I was quite pleased by the reaction; several of the spectators began doing “the wave.” I was markedly less impressed when the wave reached the section of the audience reserved for the morbidly obese.

“And in this corner,” Cronkite read, “standing at .89012 meters, the ultimate arbiter, fresh from her inner tube-themed road trip with Karl Rove, Oregon Trail!

The audience may have been impressed; nay, they were thrilled. But I knew better. Oregon Trail was Borg, and therefore would handily defeat my impish double.


“Walter!” I hissed, covering my microphone, “I need you to cover for me while I cancel the dinero I’ve got riding on my alternate self.”

He stared at me in horror and disbelief, like when you see a guy mopping up the floor at a restaurant, and you walk right in front of him and drag your dirt-covered shoes all over the reflective surface. It was that kind of look.

“You’re honor-bound as a commentator to not place bets...”

“Oh. That’s good, because I didn’t place any.”

“You just said-”

“It looks like Oregon Trail is taking the lead!” I screamed through the speakers, cutting Cronkite off at the pass. Down below, the throngs of Intergalactic supporters cheered and hooted as the behemoths squared off. Oregon Trail began to move forward, servos buzzing; my mirror copy just stood there.

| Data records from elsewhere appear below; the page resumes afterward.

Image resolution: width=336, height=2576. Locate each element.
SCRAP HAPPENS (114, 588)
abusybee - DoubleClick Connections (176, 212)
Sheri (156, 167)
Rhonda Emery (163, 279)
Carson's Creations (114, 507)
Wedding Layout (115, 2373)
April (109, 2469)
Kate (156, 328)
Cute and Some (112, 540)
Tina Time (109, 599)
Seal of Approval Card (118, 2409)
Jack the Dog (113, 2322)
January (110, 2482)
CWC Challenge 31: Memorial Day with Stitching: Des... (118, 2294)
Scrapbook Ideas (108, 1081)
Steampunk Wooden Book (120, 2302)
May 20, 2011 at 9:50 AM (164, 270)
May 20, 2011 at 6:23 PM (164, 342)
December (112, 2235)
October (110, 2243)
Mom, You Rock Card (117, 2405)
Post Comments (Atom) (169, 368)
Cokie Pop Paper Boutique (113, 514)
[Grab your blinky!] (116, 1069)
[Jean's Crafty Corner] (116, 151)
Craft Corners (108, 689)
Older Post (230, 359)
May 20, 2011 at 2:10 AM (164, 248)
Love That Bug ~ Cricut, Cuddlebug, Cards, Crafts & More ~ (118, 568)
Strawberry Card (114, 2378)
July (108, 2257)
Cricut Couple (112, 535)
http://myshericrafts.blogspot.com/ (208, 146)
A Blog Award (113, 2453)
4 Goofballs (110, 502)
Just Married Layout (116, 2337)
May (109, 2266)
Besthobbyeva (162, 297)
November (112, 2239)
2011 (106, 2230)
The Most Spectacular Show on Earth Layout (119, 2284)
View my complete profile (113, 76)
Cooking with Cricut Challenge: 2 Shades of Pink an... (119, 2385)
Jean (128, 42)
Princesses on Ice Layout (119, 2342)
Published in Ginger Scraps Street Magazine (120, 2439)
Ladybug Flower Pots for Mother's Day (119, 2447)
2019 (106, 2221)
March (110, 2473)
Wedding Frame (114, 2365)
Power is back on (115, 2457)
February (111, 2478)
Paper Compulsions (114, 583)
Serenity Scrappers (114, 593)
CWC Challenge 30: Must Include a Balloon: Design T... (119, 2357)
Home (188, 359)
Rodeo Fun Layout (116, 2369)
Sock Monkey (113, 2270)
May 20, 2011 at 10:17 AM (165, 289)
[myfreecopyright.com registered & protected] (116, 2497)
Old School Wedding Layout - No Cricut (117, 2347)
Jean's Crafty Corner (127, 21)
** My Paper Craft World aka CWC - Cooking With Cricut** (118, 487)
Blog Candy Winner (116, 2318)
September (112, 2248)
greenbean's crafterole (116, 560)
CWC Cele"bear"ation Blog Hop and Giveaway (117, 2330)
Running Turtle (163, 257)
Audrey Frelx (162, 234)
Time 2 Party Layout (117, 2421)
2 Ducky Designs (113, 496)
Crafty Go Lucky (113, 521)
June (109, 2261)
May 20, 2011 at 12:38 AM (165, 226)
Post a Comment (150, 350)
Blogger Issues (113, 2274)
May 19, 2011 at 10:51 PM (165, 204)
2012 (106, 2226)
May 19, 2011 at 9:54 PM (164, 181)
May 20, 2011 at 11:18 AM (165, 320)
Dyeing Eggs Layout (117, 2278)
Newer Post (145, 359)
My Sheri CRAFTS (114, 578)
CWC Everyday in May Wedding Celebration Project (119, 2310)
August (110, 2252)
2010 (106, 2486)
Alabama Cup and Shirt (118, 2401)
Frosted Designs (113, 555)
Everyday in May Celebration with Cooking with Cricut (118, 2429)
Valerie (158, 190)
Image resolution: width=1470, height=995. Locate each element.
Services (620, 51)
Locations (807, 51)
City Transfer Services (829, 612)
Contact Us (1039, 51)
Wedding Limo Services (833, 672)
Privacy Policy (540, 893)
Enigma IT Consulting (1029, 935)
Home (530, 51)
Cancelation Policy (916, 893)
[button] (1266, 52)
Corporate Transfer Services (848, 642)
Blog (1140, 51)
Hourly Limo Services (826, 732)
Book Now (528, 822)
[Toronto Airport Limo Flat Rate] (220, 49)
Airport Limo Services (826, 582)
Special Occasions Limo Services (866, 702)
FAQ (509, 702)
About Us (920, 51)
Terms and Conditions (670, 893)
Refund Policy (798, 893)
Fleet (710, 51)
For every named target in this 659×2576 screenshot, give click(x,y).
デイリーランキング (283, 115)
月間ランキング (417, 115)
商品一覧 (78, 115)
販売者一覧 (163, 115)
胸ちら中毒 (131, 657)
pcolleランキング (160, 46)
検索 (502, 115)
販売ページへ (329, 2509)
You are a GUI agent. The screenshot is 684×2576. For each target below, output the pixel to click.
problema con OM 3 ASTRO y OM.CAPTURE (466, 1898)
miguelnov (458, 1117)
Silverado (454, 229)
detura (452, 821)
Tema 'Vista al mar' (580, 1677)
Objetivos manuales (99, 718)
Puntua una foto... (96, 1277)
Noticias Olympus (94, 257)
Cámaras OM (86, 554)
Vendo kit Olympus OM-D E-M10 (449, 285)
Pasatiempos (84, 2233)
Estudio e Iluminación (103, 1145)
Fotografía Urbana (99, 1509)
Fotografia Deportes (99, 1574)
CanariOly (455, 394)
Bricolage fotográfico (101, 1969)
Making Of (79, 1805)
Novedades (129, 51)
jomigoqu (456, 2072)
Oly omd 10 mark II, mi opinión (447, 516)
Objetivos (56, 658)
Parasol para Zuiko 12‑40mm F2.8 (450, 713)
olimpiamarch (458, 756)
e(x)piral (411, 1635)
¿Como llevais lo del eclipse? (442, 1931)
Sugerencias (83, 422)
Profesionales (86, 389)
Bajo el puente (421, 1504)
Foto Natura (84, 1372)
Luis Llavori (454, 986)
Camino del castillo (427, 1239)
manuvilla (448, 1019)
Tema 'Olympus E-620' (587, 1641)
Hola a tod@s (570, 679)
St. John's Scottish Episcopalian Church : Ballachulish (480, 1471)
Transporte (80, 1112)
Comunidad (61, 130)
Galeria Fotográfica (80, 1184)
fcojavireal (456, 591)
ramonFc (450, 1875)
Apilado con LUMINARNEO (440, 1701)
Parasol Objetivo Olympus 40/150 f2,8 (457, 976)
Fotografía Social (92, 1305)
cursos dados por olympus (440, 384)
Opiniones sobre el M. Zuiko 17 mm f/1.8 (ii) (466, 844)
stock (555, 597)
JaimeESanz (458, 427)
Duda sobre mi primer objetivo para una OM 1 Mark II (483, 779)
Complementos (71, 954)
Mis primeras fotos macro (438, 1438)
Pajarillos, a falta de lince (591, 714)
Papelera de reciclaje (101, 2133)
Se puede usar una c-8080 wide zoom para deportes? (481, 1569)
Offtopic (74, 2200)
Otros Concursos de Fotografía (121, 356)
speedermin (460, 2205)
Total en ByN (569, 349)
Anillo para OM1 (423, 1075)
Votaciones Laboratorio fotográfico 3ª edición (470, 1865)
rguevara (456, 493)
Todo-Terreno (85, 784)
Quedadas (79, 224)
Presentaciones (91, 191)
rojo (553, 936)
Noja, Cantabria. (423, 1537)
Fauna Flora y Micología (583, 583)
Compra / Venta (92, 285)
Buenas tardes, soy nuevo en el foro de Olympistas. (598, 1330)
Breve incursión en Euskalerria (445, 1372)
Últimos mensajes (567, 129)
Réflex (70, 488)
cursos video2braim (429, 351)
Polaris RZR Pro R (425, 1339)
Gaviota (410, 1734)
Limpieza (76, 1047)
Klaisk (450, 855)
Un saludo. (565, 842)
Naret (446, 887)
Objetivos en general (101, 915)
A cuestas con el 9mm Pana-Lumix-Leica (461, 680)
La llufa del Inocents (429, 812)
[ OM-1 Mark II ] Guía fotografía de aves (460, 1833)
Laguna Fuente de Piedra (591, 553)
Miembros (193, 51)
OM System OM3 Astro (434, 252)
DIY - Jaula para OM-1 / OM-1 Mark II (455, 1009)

“State our designation,” Oregon Trail demanded of the mindless automaton. Curses! It was over now... all over...

“Leave him alone! He’s just a little boy!” I cried, banging on the protective blast shield of the commentary box.


By the shimmering light of the battledome, I could see Mirror-Me shift to meet Oregon Trail’s gaze.

“You are not an authorized user,” the brave battle droid output with the force of a thousand runtime compilers.

“State our designation.”

“You are not an authorized user.”

“State our designation.”

“You are not an authorized user.”

“State our designation.”

“You are not an authorized user...”

45 Minutes Later

“State our designation.”

“You are not an authorized user...”

I handed Walter Cronkite another box of nachos. It was the fifth one I was on, and the third that we had shared.

“...Kennedy. And to this day, they still won’t let anyone in to see what really happened.”

“That was the greatest story I’ve ever heard,” I said, piling another empty cheese-covered box onto the stack. “Hey... is it getting quiet down there?”

We both listened, hearing only the exchange of computer-generated phrases with no conscious thought in sight. The audience had been completely demoralized, to the point where they had lost the drive to even leave the stadium. The piteous souls! I thought, bringing a touch of melodrama to my brainpan.

“Oh dude, did you just see that?!” I hollered into the speaker. Everyone down below jumped a little, and I’d say about half of them were jarred from what would otherwise have been a restful nap. “Mirror-Me just spin-kicked Oregon Trail! Right in the head! I’ve never seen such... carnage! Now it looks like she’s coming around for another pass, folks!”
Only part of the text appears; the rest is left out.